Every country, as part of the fabric of its society, creates an historical narrative. The purpose of this “narrative” is to promote the country's triumphs and strengths, and to promote a common national identity complete with a single set of political ideals and values.
In order to do this; we tend to “bend” history to accentuate our successes and to minimize our shortcomings. We build legends around certain historical figures that played a part in the foundation, liberation, or other major event of our country’s narrative. In doing so, we often ignore significant portions of our population and, through a failure to examine the “reality” of what happened; we sometimes miss learning lessons from our past.
The first American “civil war”
This is true in the case of the American Revolution. Most people come into the hobby certain that the war pitted the British on one side, against the American colonists on the other. In fact, the conflict was much more complex and, in many places, amounted to a civil war with the American patriots on one side and the American loyalists, or Tories, on the other.
Loyalists were American colonists who, when the war broke out, chose to side, in one way or another, with the status quo and support England. No doubt, you are asking yourself, “Why would an American colonist side with England?” As you can see in this video by Yale University’s Dr. Joanne Freeman, they had a number of good reasons.
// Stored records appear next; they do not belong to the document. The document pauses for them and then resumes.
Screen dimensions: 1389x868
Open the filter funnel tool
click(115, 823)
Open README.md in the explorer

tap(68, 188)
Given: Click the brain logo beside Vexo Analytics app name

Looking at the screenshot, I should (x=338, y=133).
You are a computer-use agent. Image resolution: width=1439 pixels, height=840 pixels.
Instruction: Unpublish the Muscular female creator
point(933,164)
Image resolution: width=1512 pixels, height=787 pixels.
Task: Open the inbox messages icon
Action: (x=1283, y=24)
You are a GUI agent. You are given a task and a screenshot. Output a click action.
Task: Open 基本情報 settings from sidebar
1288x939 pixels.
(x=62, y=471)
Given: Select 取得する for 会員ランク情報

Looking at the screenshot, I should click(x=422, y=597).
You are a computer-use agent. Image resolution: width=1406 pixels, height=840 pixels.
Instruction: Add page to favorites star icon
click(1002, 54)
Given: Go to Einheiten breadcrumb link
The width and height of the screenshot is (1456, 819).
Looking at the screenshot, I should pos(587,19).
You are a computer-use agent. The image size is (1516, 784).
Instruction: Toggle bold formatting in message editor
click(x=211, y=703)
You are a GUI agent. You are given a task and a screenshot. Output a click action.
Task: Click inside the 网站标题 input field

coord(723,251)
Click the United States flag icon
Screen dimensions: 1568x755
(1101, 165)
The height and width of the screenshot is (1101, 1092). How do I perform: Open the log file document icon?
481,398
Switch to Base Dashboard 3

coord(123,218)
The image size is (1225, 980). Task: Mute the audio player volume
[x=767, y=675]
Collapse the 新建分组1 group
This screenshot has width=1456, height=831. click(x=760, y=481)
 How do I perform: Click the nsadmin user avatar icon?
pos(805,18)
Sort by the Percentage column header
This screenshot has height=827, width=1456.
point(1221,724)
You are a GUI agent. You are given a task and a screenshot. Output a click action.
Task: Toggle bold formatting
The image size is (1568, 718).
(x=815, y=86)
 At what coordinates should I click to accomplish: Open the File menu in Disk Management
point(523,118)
Harvard historian Maya Jasanoff, in her recent book, Liberty’s Exiles, states that loyalism “cut right across the social, geographical, racial and ethnic spectrum of early America—making Loyalists every bit as ‘American’ as their patriot fellow subjects. Loyalists included recent immigrants and Mayflower descendants alike. They could be royal officials as well as bakers, carpenters, tailors, and printers. There were Anglican ministers as well as Methodists and Quakers; cosmopolitan Bostonians and backcountry farmers in the Carolinas.”
Some reasons behind their decision
Some Loyalists were people who opposed the anarchy that the revolution seemed to offer in its early stages, the tarring and feathering and the mob-rule embodied by the vandalism and lawlessness of the Sons of Liberty and the Boston radicals.
The Sons of Liberty tar and feather a loyalist |
Some Loyalists also saw the Patriots arguments about “taxation without representation” to be nothing more than a “red herring.” At that time in England, due to population shifts that had occurred in the late 17th century and throughout the 18th century, large segments of the English population, urban centers such as Manchester, Birmingham, Leeds, Sheffield, Bolton, Bradford and Huddersfield had no direct representation. Residents of the fast-growing London suburbs were also unrepresented unless they met the county franchise to vote in Middlesex, Surrey or Kent.
A fourth group of Loyalists, devout Anglicans, understood loyalty to the King, who was the head of the Church, and obedience to law, to be religious duties. This did not mean total submission to acts they saw as blunders, or as being unjust; this did not mean “non-resistance and passive obedience,” for no one upheld and used the right of petition and remonstrance with greater vigor than the loyalists. Only when the issue came to a choice between submission to the will of the King, Parliament, and law, or resistance by rebellion or revolution, did religious duty, in their opinion, enforce obedience.
King George III of England |
Finally, there were those who simply saw themselves, and the residents of the British colonies here in America to be Englishmen and saw loyalty to their King to be an act of patriotism just as they saw the armed rebellion of their fellow colonists to be traitorous.
The loyalists, as we have seen, were a broad cross-section of the population; that were motivated to make a stand based upon their beliefs, beliefs based in patriotism, in religion, in a rejection of mob rule, in a belief in the rule of law, and even in a desire for freedom. They were often standing for the same values that the rebels claimed to stand for, liberty, freedom of speech, and freedom to practice their religion without interference.
Were they patriots or traitors? I suspect that the answer is dependent on point of view. We do know, however, that they were certainly not villains. Rather, they were individuals of principle who risked everything in support of their beliefs in the same way that Thomas Jefferson, and the other signers of the Declaration of Independence, pledged “our lives, our fortunes and our sacred honor,” to the cause of independence.
Loyalist refugees landing in Saint Johns, N.S. after the war |
We all have other preconceived ideas about American history and the revolutionary period. Unfortunately, some of these are based upon our national narrative that, as we have seen, is sometimes distorted. If we are to interpret history to the public, in an accurate and balanced manner, then we each need to weigh our beliefs against what period documentation shows, correct those that are wrong, and incorporate a more complete understanding of our history into our interpretations.